---------- SOURCE PASSAGE

License-based revenue, which represents subscription services available to customers and not a license under the accounting guidance, is generated through subscription contracts entered into with our customers of Morningstar Data, Morningstar Direct, Morningstar Advisor Workstation, Morningstar Enterprise Components, PitchBook Data, and other similar products. Our performance obligations under these contracts are typically satisfied over time, as the customer has access to the service during the term of the subscription license and the level of service is consistent during the contract period. Each individual day within the contract period is viewed to be a service and the entirety of the service subscription term is determined to be a series combined into a single performance obligation and recognized over-time and on a straight-line basis, typically over terms of 12 to 36 months.

Asset-based revenue is generated through consulting service contracts with our customers of Morningstar Investment Management, Workplace Solutions, and Morningstar Indexes. Our performance obligations under these contracts are a daily asset management performance obligation which is determined to be a daily service and thus satisfied over time as the customer receives continuous access to a service for the contract term. We recognize revenue daily over the contract term based on the value of assets under management and a tiered fee agreed to with the customer (typically in a range of 30-55 basis points of the customer’s average daily portfolio balance). Asset-based arrangements typically have a term of 12 to 36 months. The fees from such arrangements represent variable consideration, and the customer does not make separate purchasing decisions that result in additional performance obligations. Significant changes in the underlying fund assets, or significant disruptions in the market, are evaluated to determine if revisions on estimates of earned asset-based fees for the current quarter are needed. An estimate of the average daily portfolio balance is included in determining revenue for a given period. Estimates are based on the most recently reported quarter, and, as a result, it is unlikely a significant reversal of revenue would occur.

--------------------
---------- DATA LINES

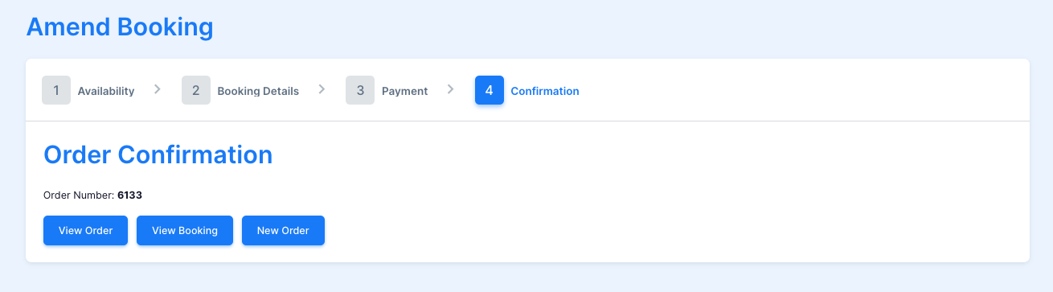Go to the Availability step label
Screen dimensions: 1053x292
pyautogui.click(x=106, y=91)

--------------------

STATED EXERCISE A: In the revenue recognition passage, what fee range is typically charged under asset-based arrangements?
STATED EXERCISE B: Please write the next part of the revenue recognition passage, picking up right after its final sentence.
The lines that come after the revenue recognition passage are separate material.

ANSWER A: Typically 30 to 55 basis points of the customer's average daily portfolio balance.

ANSWER B:
Transaction-based revenue is generated through contracts with our customers for the provision of DBRS Morningstar credit ratings, Internet advertising on morningstar.com, and Morningstar conferences. Our performance obligations for Morningstar Credit Ratings include the issuance of the rating and may include surveillance services for a period of time as agreed with the customer. We allocate the transaction price to the deliverables based on their relative selling price, which is generally based on the price we charge when the same deliverable is sold separately. Our performance obligation for the issuance of the rating is satisfied when the rating is issued, which is when we recognize the related revenue. Our performance obligations for surveillance services is satisfied over time, as the customer has access to the service during the surveillance period and the level of service is consistent during the contract period. Therefore, we recognize revenue for this performance obligation on a straight-line basis. Our performance obligations for Internet advertising and Morningstar conferences are satisfied as the service is delivered, and therefore we recognize revenue when the performance obligation is satisfied (as the customer’s advertisements are displayed and at the completion of the Morningstar conference).

Our contracts with customers may include multiple performance obligations. For most of these arrangements, we generally allocate revenue to each performance obligation based on its estimated standalone selling price. We generally determine standalone selling prices based on prices charged to customers when the same performance obligation is sold separately.

Our contracts with customers may include third-party involvement in providing goods or services to the customer. The inclusion of third-party content does not result in separate performance obligations because is it not delivered separately from the other service offerings. In these arrangements, the customer has contracted to receive a single, integrated and bundled solution with third-party and Morningstar content delivered via Morningstar’s subscription services. Revenue and related costs of revenue from third-party content is presented on a gross basis within the condensed consolidated financial statements.

Deferred revenue represents the portion of licenses or subscriptions billed or collected in advance of the service being provided which we expect to recognize as revenue in future periods.

Sales Commissions
Sales Commissions. Under prior accounting standards, the company expensed sales incentive compensation costs, (sales commissions) as incurred. However, upon adopting ASC Topic 606 and ASC 340-40, Other Assets and Deferred Costs - Contracts with Customers, on January 1, 2018, we began capitalizing sales commissions, which are considered directly attributable to obtaining a customer contract. Such costs are capitalized using a portfolio approach that aggregates these costs by legal entity within their geographical regions. Capitalized sales commissions are amortized using the straight-line method over a period that is consistent with the transfer of the products or services to the customer to which the sales commission relates. The period of transfer for each portfolio is the shorter of the weighted-average customer life, or the economic life of the underlying technology that delivers the products or services. As of December 31, 2019, the period of transfer was determined to be approximately two to three years. Discretionary amounts which are added to sales commission payments are expensed as incurred, as they are not considered to be directly attributable to obtaining a customer contract.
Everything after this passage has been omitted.